We are running a survey to help us improve the experience for all of our members. If you see the survey appear, please take the time to tell us about your experience if you can.
Hi HPC Community,
We have recently used the Vector API to implement bit packing and unpacking of boolean values.
For benchmarking, we've used JMH with JDK 24
VectorMask.fromArray(…).toLong(…)
VectorMask.fromLong(…).intoArray(…)
On inspecting the assembly with the HotSpot disassembler, we noticed that SVE instructions such as STR (predicate): Store predicate register and LDR (predicate): Load predicate register, which match well with this use case, are not being generated. Instead, the current implementation relies on shifts, rotations, and bitwise operations.

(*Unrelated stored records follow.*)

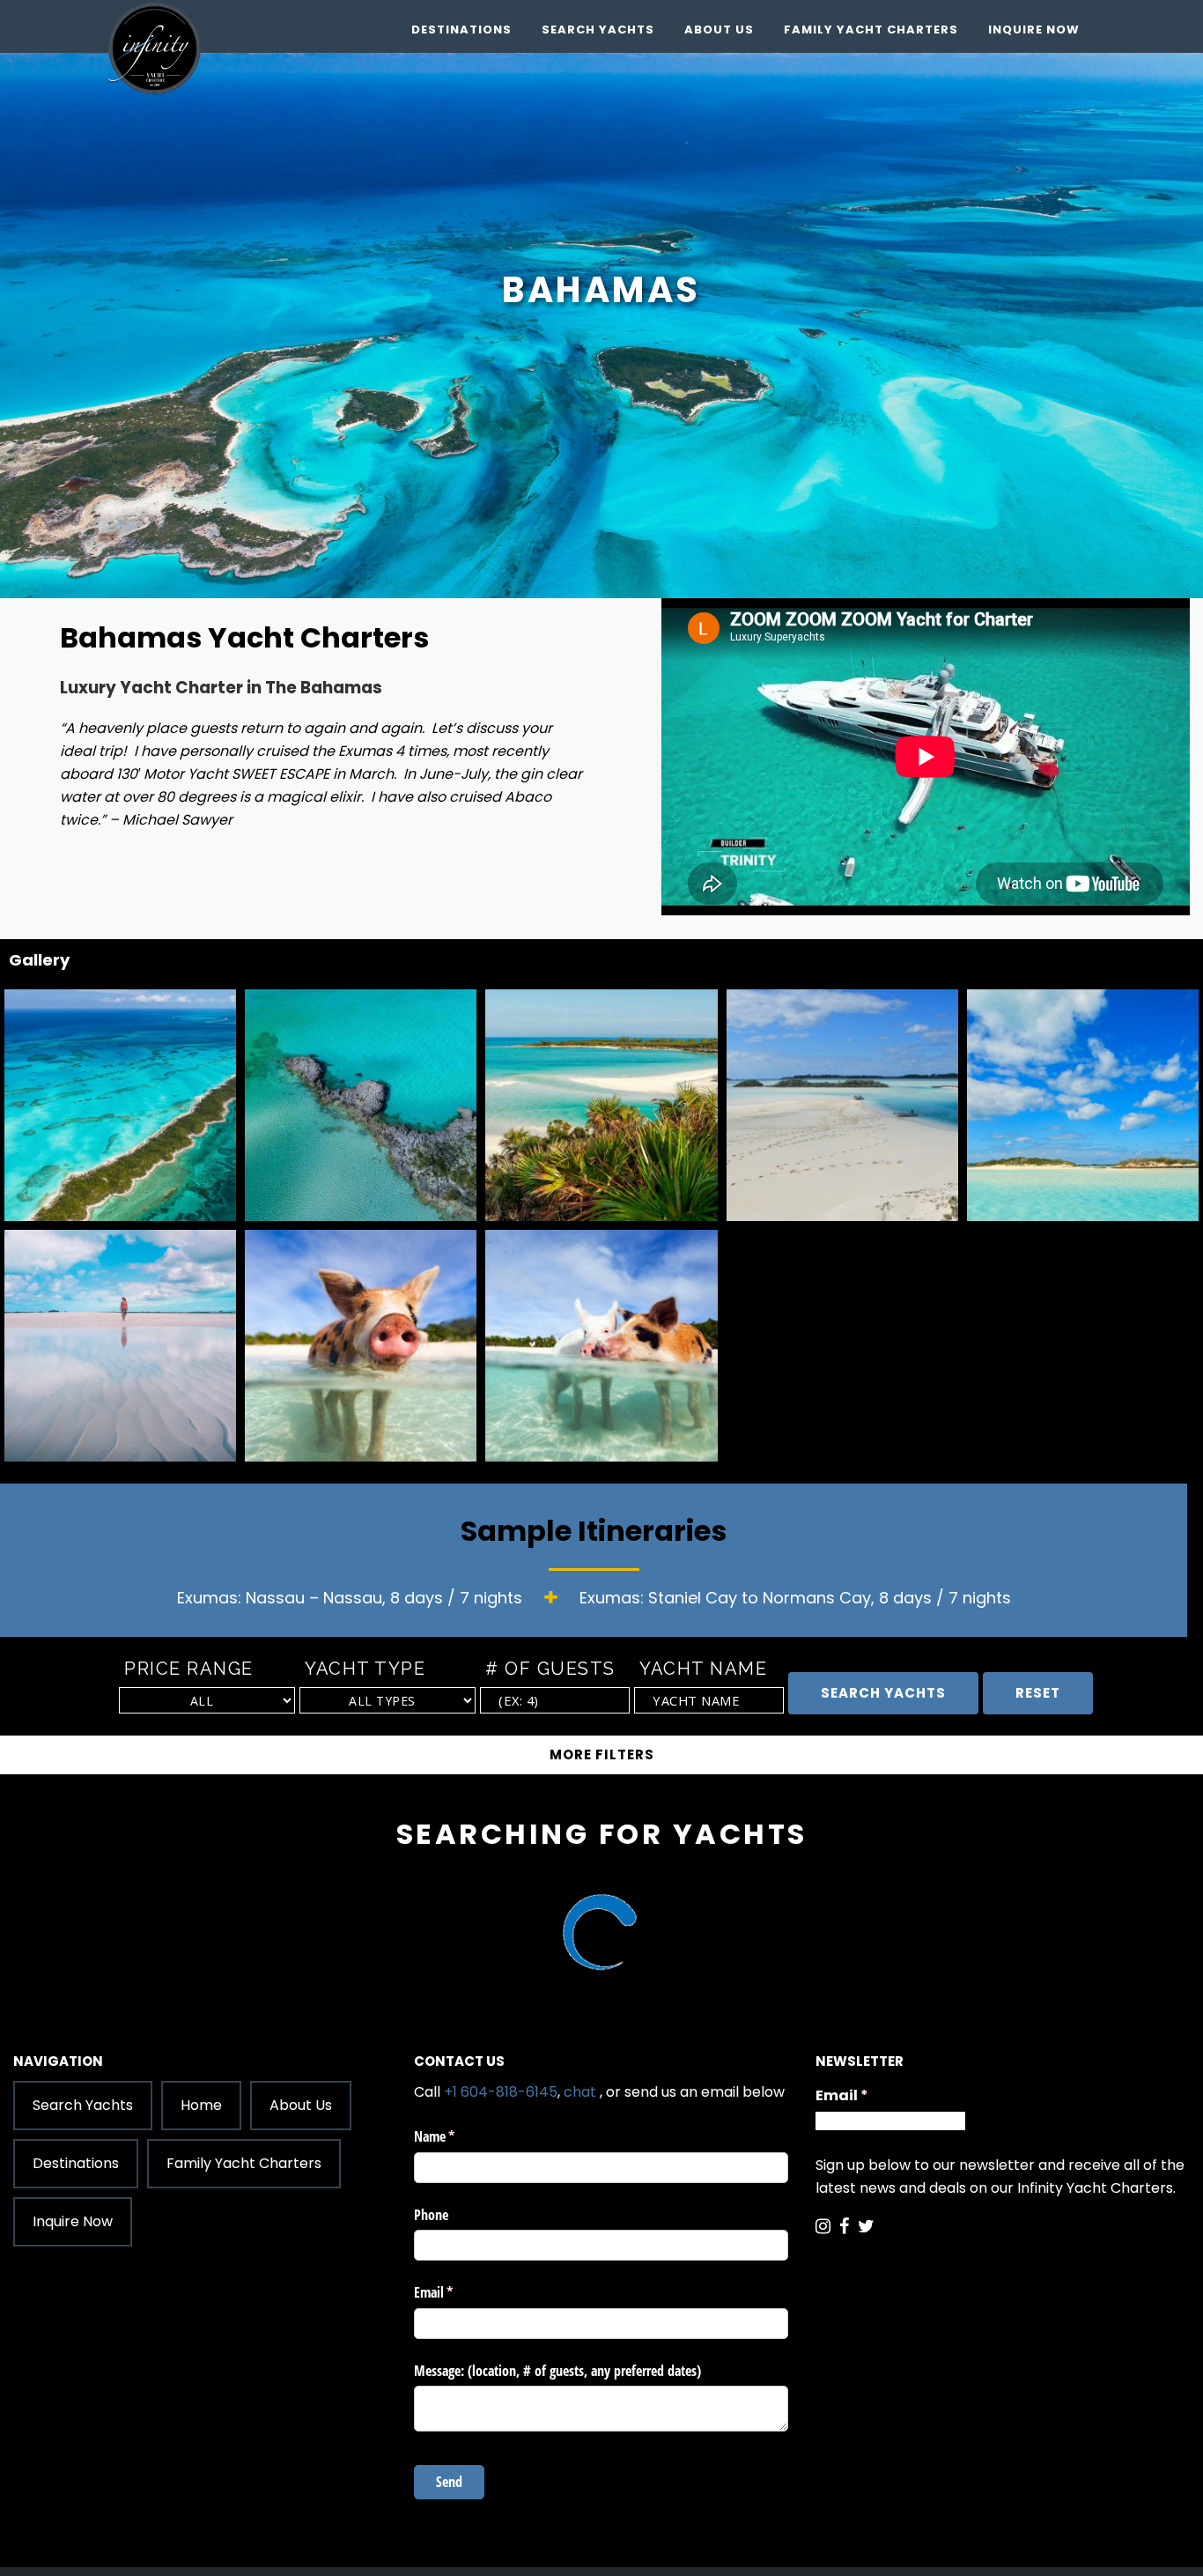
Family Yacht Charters (871, 29)
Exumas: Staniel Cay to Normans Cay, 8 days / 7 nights (795, 1598)
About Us (719, 29)
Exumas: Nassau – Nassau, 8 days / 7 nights (349, 1598)
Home (201, 2105)
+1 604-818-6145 (500, 2092)
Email (876, 2095)
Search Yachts (598, 29)
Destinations (461, 29)
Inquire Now (1034, 29)
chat (580, 2092)
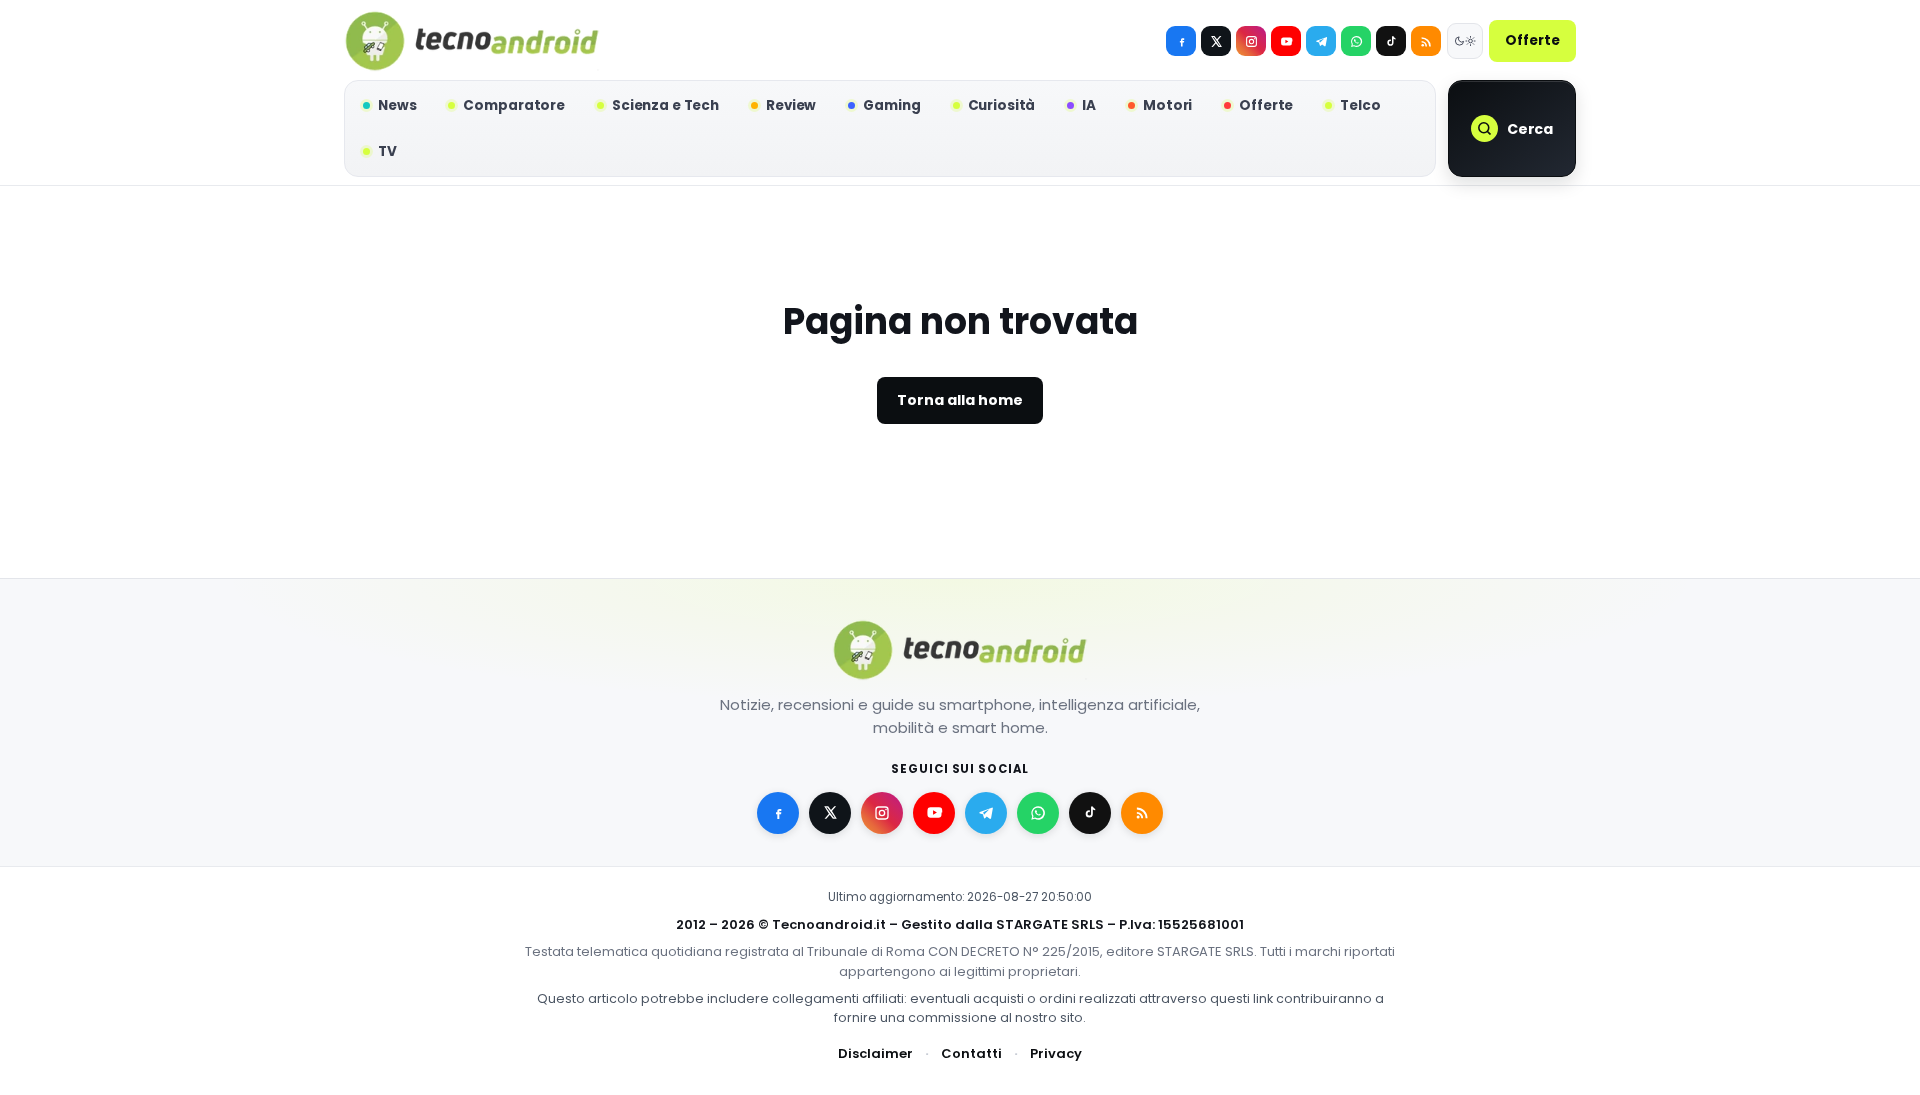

With this post, we’d like to explore opportunities for improving the performance of VectorMask operations on Arm by leveraging direct predicate instructions (STR/LDR) rather than bitwise operations.
We have gone through a prior post on Vector API (Exploring SIMD and Java Vector API Performance), looking forward to insights and possible collaboration opportunities to enhance Arm performance.
Regards, Chiranmoy
Hi Chiranmoy,
Thanks for the report. We're planning to reproduce this on the JDK mainline and we'll share findings as we learn more.
If you could share the benchmark you've used or another minimal reproducer test case, that would help.